Wie DMM mehrfach schrieb, geht die neue Regelung, die vor allem von Airlines wie der Lufthansa betrieben wurde, zu Lasten aller Passagiere, die unter den Verspätungen der Luftfahrt-Branche leiden. Bisher hatten Fluggäste ab einer Verspätung von drei Stunden Anspruch auf Entschädigung. Die neuen Regelungen verschieben diesen Anspruch auf Verspätungen von mehr als vier Stunden.
Für Flüge innerhalb der EU bis 3.500 km soll die Frist zur Entschädigung von drei auf vier Stunden verlängert werden. Bundesverkehrsminister Patrick Schnieder (CDU) wollte an der 3-Stunden-Regelung festhalten, da er die Interessen der Fluggäste zu sehr schmälert. Dafür sollte eine pauschale Entschädigung von 300 Euro anfallen. Aber der deutsche Minister konnte sich damit nicht durchsetzen. Auch Verbraucherschutzorganisationen kritisieren die geplanten Änderungen und sehen darin eine Verschlechterung der Rechte für Fluggäste. Die Kritik an den geplanten Änderungen wächst und viele Verbraucherschützer fordern eine Petition.
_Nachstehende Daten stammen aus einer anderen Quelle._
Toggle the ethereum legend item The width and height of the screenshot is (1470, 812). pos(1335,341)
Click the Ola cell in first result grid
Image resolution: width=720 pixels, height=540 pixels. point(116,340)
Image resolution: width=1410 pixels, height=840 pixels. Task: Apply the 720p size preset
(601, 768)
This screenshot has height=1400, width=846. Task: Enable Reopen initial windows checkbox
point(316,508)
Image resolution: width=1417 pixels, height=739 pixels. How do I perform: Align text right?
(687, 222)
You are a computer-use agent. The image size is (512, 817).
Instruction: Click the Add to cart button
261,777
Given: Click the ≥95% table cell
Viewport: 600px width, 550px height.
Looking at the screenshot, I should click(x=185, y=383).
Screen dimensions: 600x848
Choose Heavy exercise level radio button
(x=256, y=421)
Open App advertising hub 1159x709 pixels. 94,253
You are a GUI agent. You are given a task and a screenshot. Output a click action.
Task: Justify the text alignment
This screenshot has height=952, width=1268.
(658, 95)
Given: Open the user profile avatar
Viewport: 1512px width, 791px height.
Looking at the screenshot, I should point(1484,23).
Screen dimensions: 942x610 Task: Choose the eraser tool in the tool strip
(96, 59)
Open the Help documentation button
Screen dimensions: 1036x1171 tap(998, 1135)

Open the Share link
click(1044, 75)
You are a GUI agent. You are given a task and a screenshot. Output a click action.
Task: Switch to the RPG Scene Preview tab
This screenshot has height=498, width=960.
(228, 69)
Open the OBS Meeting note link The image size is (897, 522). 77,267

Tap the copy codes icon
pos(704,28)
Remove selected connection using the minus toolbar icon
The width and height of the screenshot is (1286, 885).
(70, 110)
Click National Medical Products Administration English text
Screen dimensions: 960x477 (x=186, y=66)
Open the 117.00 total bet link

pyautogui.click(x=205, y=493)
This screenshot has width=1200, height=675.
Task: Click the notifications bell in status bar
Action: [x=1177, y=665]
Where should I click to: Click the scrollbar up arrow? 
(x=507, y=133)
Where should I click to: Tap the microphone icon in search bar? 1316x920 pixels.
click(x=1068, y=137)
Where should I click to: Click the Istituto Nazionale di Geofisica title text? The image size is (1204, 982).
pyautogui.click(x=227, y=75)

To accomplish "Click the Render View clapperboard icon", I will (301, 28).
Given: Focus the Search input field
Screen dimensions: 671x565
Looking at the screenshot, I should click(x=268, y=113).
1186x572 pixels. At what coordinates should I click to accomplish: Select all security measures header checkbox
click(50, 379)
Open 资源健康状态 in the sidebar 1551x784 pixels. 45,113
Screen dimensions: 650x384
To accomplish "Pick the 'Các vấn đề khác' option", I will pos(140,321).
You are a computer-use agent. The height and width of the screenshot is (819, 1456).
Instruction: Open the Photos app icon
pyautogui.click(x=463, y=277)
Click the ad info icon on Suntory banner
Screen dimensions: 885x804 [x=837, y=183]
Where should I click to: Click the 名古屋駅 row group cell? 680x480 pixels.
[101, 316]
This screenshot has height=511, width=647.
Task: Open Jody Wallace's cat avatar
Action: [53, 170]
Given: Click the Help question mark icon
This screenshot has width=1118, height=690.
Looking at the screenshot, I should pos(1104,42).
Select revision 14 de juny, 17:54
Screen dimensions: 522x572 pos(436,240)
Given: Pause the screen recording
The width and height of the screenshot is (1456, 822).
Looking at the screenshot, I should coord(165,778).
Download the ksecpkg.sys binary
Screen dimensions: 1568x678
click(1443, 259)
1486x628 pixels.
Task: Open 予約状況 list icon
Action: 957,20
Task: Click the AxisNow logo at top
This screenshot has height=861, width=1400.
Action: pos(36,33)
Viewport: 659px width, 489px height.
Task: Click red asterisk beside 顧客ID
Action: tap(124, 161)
Zum Thema erklärt Jens Gieseke (CDU), verkehrspolitischer Sprecher der EVP-Fraktion im europäischen Parlament: "Die aktuellen Fluggast-Regeln sind bereits 21 Jahre alt, der Aktualisierungs-Vorschlag der Kommission hat auch bereits 12 Jahre auf dem Buckel. Es ist völlig klar, dass dringender Handlungsbedarf bei der Überarbeitung der Passagierrechte besteht. Ich bin der polnischen Ratspräsidentschaft dankbar, dass sie endlich wieder Bewegung in das Thema gebracht hat. Doch nun - nach über einem Jahrzehnt der Untätigkeit im Rat - eine Reform im Eilverfahren durchzupeitschen ginge auf Kosten der Passagiere, da die Mitgliedstaaten die Entschädigungsregeln deutlich abschwächen wollen. Als Parlament werden wir keine Verschlechterung des Status Quo akzeptieren und mit seiner Überrumpelungstaktik würde der Rat aufs falsche Pferd setzen. Als Parlament haben wir unsere Verhandlungsposition bereits 2014 beschlossen und sind bereit, zügig über faire Regeln für alle Seiten zu verhandeln."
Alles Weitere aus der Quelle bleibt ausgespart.